Alas, the symphony's ragtag assembly is no different than the rest of this city, where most performers come straight from the vaudeville stage instead of the conservatoire, and fame graces the most photogenic over the most talented. So, then, it could be said this is a city of runners-up, second-rate performers for second-rate directors in second-rate companies. But perhaps I am just ill-tempered because the Isotta only placed second in the street car division of the Santa Monica Road Race last week.

This may explain my reckless move of acquiring a second vehicle, and the near suicidal compulsion to make a gift of it – only a Publisher truly on the brink of despondency would place the keys to a brand-new burgundy red Bugatti in The Lady's eager and unpredictable grasp, especially when she has driven only once before.

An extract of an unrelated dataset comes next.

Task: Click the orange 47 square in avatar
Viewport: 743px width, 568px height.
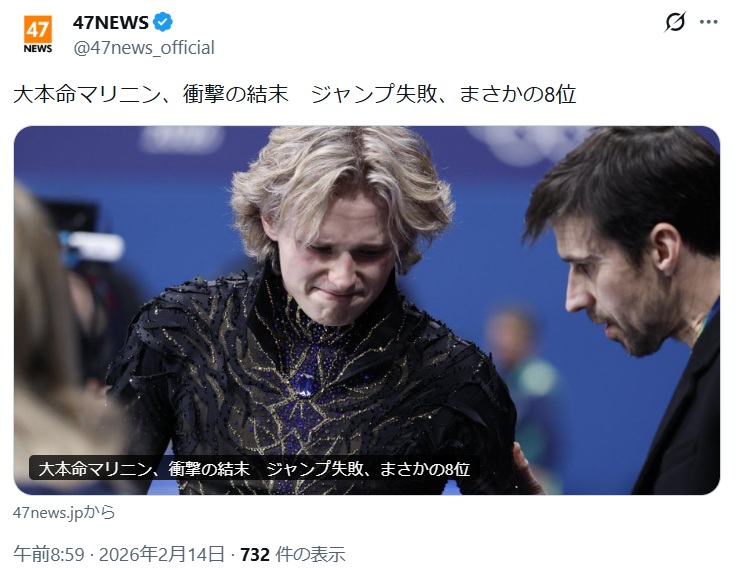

She demanded I teach her to drive all the way back in Newport, on a sunny afternoon and across relatively flat, albeit coastal, roads. The results were so distressing that I have not given her a second chance. Now, on the other side of the country, with even more frightening cliffs calling her name and a shiny new automobile in the driveway, she chooses a rainy day to renew her petition. She reiterates her opinion that all women should learn how to drive; I agree with her wholeheartedly. She argues that her sister is an excellent driver; I agree with this too. Her line of reasoning is in fact so difficult to fault that I forget why I do not want her behind the wheel in the first place.

Then I remember.

It is deja-vu in Technicolor as she takes another corner at breakneck speed and I repeat my oft-uttered suggestion that she drive a bit more to the left, away from the dead drop down to the Pacific on the right, and I have the unsettling realization that the eight-valve engine, when driven in the wrong gear as it presently is, sounds ominously similar to the murky D-minor chord that signals Don Giovanni's end. Though in the opera, I recall, it is fires of the underworld, not frothy ocean waves that await the protagonist.

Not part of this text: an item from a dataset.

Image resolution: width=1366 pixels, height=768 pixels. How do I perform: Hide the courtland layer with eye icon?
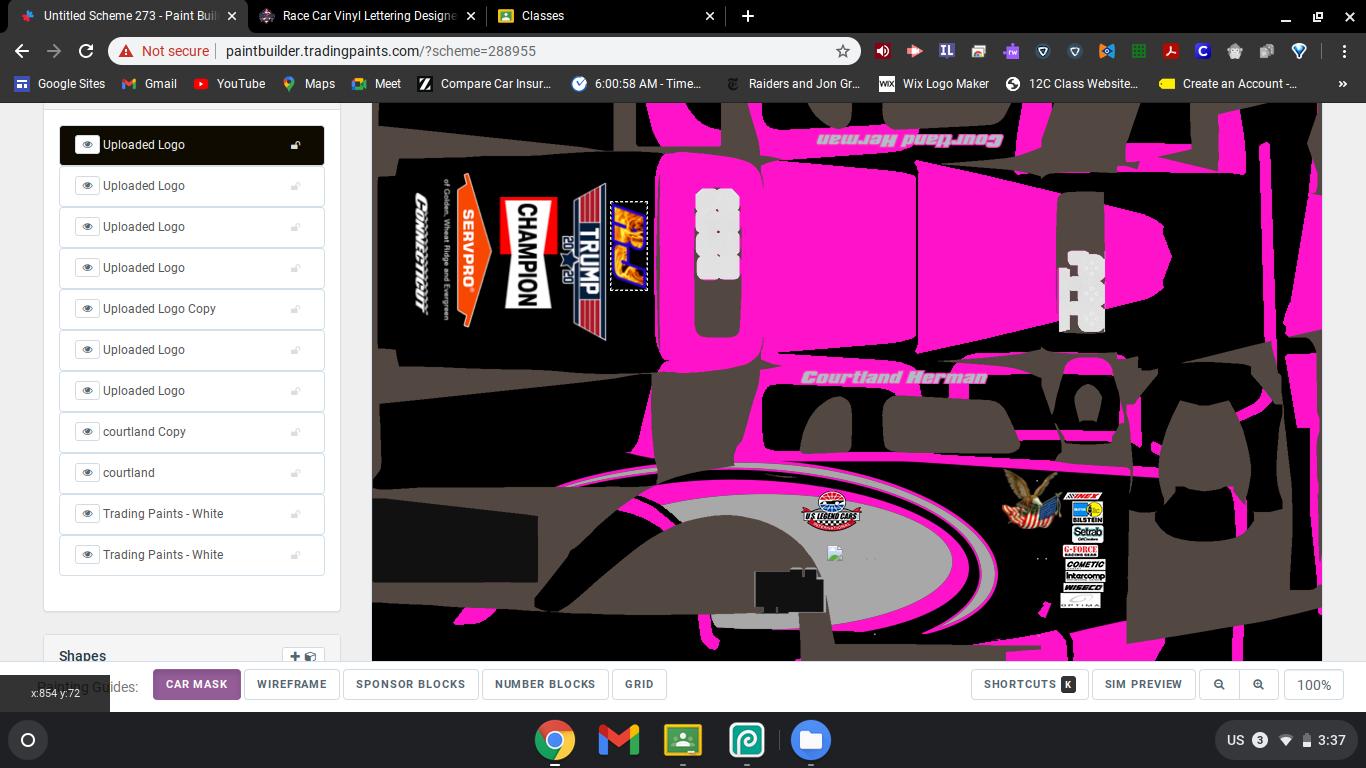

If you happen to be an aspiring Mozart, dear reader, may I propose our scenario as one ideal for the bold and modern opera – forget the gods and Valkyries of Wagner and the forests and castles of Debussy; all you need for a dramatic libretto is a girl and a newspaperman and a Bugatti.

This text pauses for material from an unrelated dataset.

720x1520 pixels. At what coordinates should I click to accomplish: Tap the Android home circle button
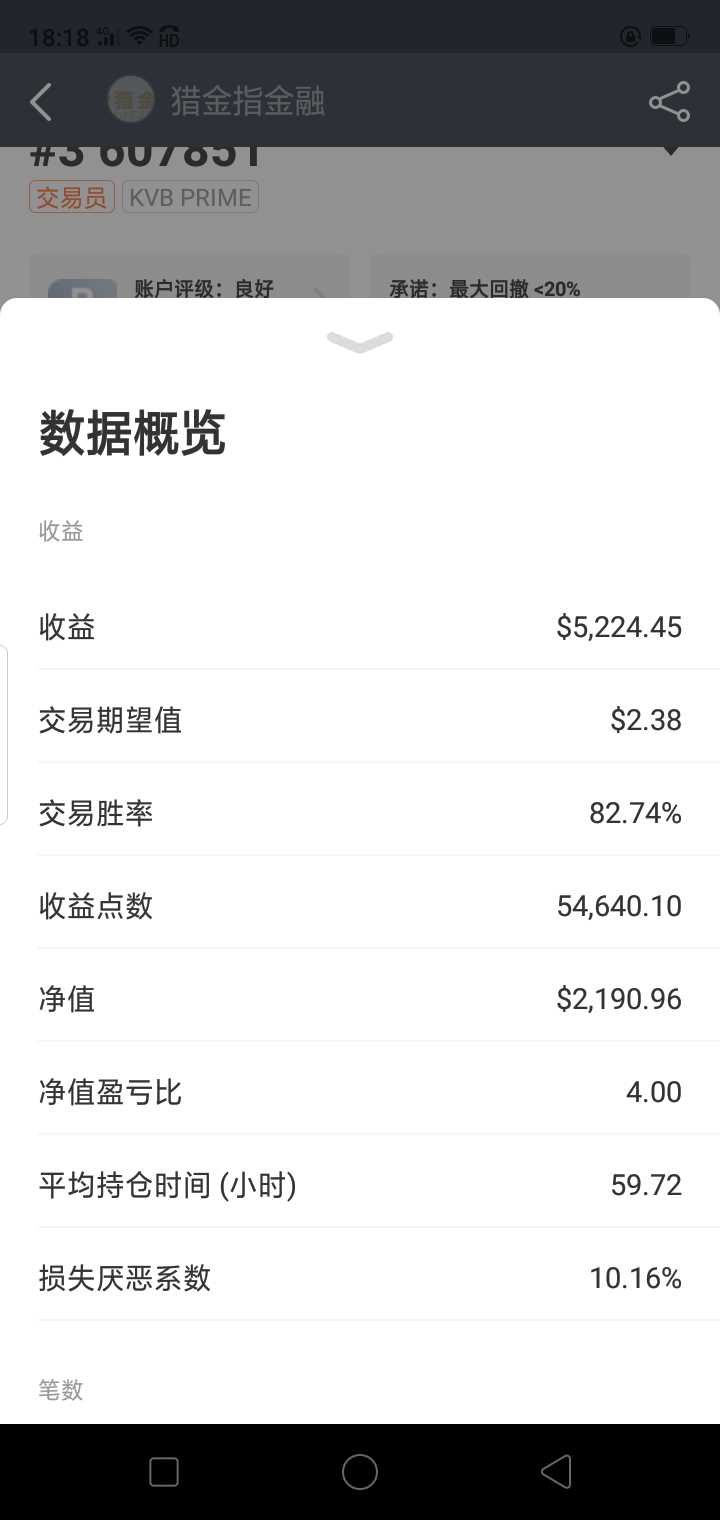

You needn't worry about the music, for that writes itself, appropriately discordant and contemporary: the breaks squeal as the clutch grinds and the engine growls in protest when the Lady inexplicably shifts to a higher gear and speeds up to take a blind curve, tires screeching against wet pavement and the driver giggling at the fun of it all, an operatic trill over the symphony of tumult. Though you may note the absence of a second voice – the passenger is not laughing.

R.C.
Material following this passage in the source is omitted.